## Dataset entries
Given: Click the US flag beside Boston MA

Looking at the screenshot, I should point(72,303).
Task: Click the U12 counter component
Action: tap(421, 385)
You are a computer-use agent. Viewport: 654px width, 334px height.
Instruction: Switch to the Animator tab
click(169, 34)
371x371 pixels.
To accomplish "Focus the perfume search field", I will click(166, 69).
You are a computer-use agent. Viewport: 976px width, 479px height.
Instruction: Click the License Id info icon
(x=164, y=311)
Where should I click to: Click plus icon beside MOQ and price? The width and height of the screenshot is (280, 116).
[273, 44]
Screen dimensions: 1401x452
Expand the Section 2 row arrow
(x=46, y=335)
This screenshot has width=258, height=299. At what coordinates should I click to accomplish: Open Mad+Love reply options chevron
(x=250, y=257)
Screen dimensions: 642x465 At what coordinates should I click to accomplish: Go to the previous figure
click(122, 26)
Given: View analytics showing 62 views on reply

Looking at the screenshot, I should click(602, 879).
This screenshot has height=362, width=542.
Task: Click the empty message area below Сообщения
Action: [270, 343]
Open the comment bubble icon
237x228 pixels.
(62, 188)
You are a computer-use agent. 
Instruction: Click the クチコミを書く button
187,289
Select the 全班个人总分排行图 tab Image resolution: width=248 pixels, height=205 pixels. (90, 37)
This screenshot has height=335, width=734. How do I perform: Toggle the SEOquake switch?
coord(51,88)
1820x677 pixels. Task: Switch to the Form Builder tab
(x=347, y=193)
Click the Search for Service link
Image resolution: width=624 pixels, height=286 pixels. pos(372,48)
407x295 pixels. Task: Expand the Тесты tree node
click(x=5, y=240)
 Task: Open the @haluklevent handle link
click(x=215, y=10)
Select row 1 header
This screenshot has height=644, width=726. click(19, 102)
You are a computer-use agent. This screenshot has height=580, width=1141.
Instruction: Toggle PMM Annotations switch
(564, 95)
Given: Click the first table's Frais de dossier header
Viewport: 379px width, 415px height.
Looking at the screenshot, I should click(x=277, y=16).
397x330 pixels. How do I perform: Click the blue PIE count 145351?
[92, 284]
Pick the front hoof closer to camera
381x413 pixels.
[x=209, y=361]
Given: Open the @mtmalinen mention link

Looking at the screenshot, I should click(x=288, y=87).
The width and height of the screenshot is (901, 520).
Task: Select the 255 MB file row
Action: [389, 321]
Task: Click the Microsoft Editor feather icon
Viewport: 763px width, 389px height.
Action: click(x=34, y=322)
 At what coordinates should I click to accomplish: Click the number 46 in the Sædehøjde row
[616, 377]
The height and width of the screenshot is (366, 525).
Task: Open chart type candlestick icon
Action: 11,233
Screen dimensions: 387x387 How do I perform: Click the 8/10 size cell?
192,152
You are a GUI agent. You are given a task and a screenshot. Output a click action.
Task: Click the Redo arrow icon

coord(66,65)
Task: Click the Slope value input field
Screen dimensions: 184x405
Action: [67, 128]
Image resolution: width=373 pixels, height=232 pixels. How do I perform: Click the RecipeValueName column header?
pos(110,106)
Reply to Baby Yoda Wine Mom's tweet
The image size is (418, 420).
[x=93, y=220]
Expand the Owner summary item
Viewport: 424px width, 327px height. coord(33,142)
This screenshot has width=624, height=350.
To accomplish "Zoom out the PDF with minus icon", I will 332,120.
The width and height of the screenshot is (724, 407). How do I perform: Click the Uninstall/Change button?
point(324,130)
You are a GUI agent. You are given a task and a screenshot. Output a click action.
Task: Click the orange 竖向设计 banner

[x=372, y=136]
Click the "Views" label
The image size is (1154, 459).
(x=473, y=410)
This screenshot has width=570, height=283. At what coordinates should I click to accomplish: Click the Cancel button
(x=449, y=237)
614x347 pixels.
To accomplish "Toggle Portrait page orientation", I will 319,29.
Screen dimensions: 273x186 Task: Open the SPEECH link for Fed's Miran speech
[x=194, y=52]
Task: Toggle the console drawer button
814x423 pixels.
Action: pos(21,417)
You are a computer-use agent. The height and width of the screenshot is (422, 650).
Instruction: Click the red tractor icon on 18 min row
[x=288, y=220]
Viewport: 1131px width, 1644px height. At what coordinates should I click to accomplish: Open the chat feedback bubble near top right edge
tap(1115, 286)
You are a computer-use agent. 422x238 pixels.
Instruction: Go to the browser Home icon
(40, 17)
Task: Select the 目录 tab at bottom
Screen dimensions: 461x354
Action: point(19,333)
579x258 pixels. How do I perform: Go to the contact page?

## To do
Word for word, copy every entry.

## Solution below
Given: Click the US flag beside Boston MA

Looking at the screenshot, I should point(72,303).
Task: Click the U12 counter component
Action: tap(421, 385)
You are a computer-use agent. Viewport: 654px width, 334px height.
Instruction: Switch to the Animator tab
click(169, 34)
371x371 pixels.
To accomplish "Focus the perfume search field", I will click(166, 69).
You are a computer-use agent. Viewport: 976px width, 479px height.
Instruction: Click the License Id info icon
(x=164, y=311)
Where should I click to: Click plus icon beside MOQ and price? The width and height of the screenshot is (280, 116).
[273, 44]
Screen dimensions: 1401x452
Expand the Section 2 row arrow
(x=46, y=335)
This screenshot has width=258, height=299. At what coordinates should I click to accomplish: Open Mad+Love reply options chevron
(x=250, y=257)
Screen dimensions: 642x465 At what coordinates should I click to accomplish: Go to the previous figure
click(122, 26)
Given: View analytics showing 62 views on reply

Looking at the screenshot, I should click(602, 879).
This screenshot has height=362, width=542.
Task: Click the empty message area below Сообщения
Action: [270, 343]
Open the comment bubble icon
237x228 pixels.
(62, 188)
You are a computer-use agent. 
Instruction: Click the クチコミを書く button
187,289
Select the 全班个人总分排行图 tab Image resolution: width=248 pixels, height=205 pixels. (90, 37)
This screenshot has height=335, width=734. How do I perform: Toggle the SEOquake switch?
coord(51,88)
1820x677 pixels. Task: Switch to the Form Builder tab
(x=347, y=193)
Click the Search for Service link
Image resolution: width=624 pixels, height=286 pixels. pos(372,48)
407x295 pixels. Task: Expand the Тесты tree node
click(x=5, y=240)
 Task: Open the @haluklevent handle link
click(x=215, y=10)
Select row 1 header
This screenshot has height=644, width=726. click(19, 102)
You are a computer-use agent. This screenshot has height=580, width=1141.
Instruction: Toggle PMM Annotations switch
(564, 95)
Given: Click the first table's Frais de dossier header
Viewport: 379px width, 415px height.
Looking at the screenshot, I should click(x=277, y=16).
397x330 pixels. How do I perform: Click the blue PIE count 145351?
[92, 284]
Pick the front hoof closer to camera
381x413 pixels.
[x=209, y=361]
Given: Open the @mtmalinen mention link

Looking at the screenshot, I should click(x=288, y=87).
The width and height of the screenshot is (901, 520).
Task: Select the 255 MB file row
Action: [389, 321]
Task: Click the Microsoft Editor feather icon
Viewport: 763px width, 389px height.
Action: click(x=34, y=322)
 At what coordinates should I click to accomplish: Click the number 46 in the Sædehøjde row
[616, 377]
The height and width of the screenshot is (366, 525).
Task: Open chart type candlestick icon
Action: 11,233
Screen dimensions: 387x387 How do I perform: Click the 8/10 size cell?
192,152
You are a GUI agent. You are given a task and a screenshot. Output a click action.
Task: Click the Redo arrow icon

coord(66,65)
Task: Click the Slope value input field
Screen dimensions: 184x405
Action: [67, 128]
Image resolution: width=373 pixels, height=232 pixels. How do I perform: Click the RecipeValueName column header?
pos(110,106)
Reply to Baby Yoda Wine Mom's tweet
The image size is (418, 420).
[x=93, y=220]
Expand the Owner summary item
Viewport: 424px width, 327px height. coord(33,142)
This screenshot has width=624, height=350.
To accomplish "Zoom out the PDF with minus icon", I will 332,120.
The width and height of the screenshot is (724, 407). How do I perform: Click the Uninstall/Change button?
point(324,130)
You are a GUI agent. You are given a task and a screenshot. Output a click action.
Task: Click the orange 竖向设计 banner

[x=372, y=136]
Click the "Views" label
The image size is (1154, 459).
(x=473, y=410)
This screenshot has width=570, height=283. At what coordinates should I click to accomplish: Click the Cancel button
(x=449, y=237)
614x347 pixels.
To accomplish "Toggle Portrait page orientation", I will 319,29.
Screen dimensions: 273x186 Task: Open the SPEECH link for Fed's Miran speech
[x=194, y=52]
Task: Toggle the console drawer button
814x423 pixels.
Action: pos(21,417)
You are a computer-use agent. The height and width of the screenshot is (422, 650).
Instruction: Click the red tractor icon on 18 min row
[x=288, y=220]
Viewport: 1131px width, 1644px height. At what coordinates should I click to accomplish: Open the chat feedback bubble near top right edge
tap(1115, 286)
You are a computer-use agent. 422x238 pixels.
Instruction: Go to the browser Home icon
(40, 17)
Task: Select the 目录 tab at bottom
Screen dimensions: 461x354
Action: point(19,333)
579x258 pixels. How do I perform: Go to the contact page?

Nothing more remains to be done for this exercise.